◆ **WORK INSTRUCTIONS**
In the entries below, find every line with the string "chart" and copy it.

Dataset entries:
┌──
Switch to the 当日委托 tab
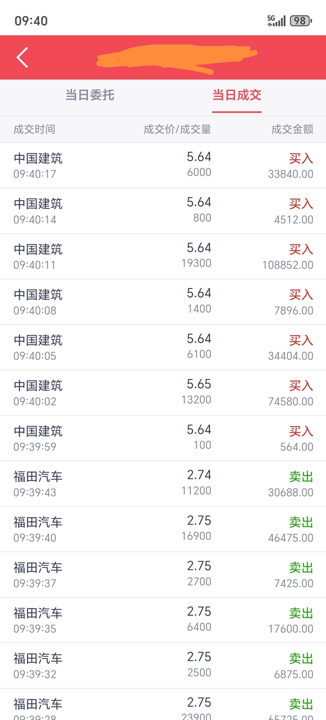This screenshot has width=326, height=720. point(90,95)
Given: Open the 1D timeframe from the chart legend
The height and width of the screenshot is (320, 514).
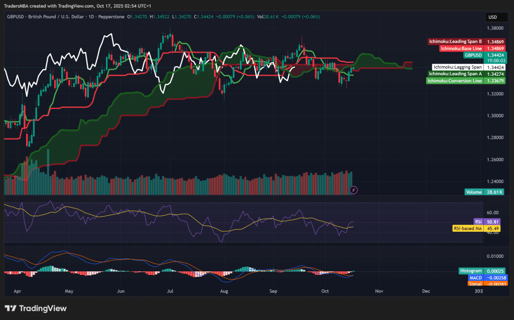Looking at the screenshot, I should [x=91, y=17].
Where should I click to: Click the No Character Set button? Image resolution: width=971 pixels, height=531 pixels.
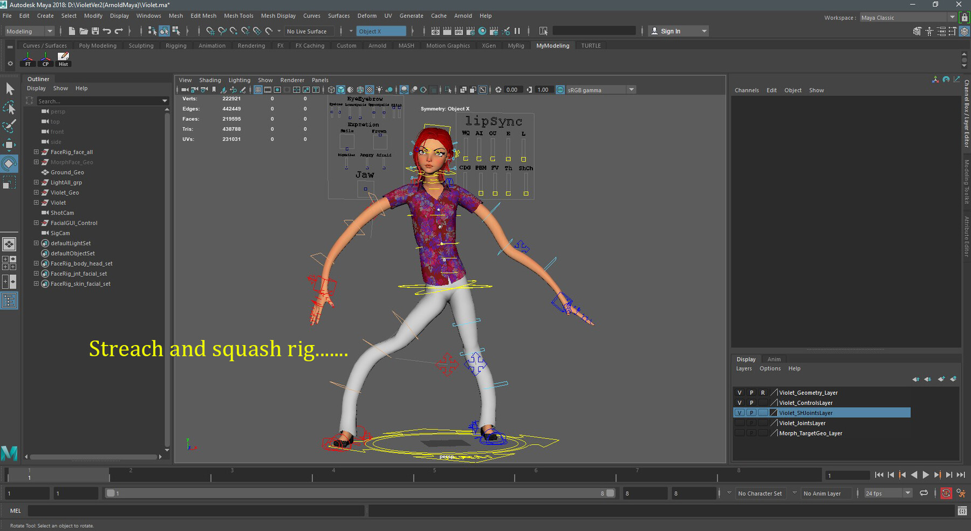coord(760,493)
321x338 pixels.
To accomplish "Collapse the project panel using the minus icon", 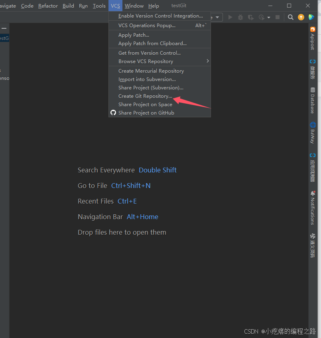I will [x=4, y=28].
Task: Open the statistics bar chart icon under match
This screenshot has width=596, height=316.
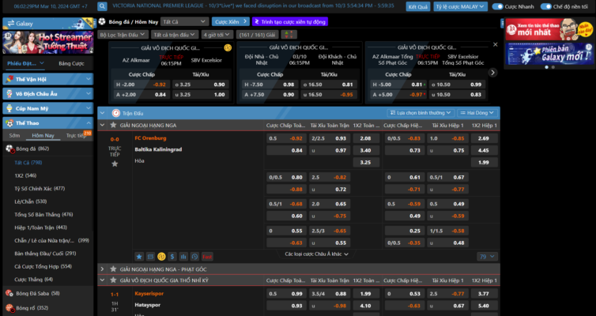Action: 183,256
└──
◆ **ANSWER FOR THE TASK**
Given: Open the 1D timeframe from the chart legend
Task: Open the statistics bar chart icon under match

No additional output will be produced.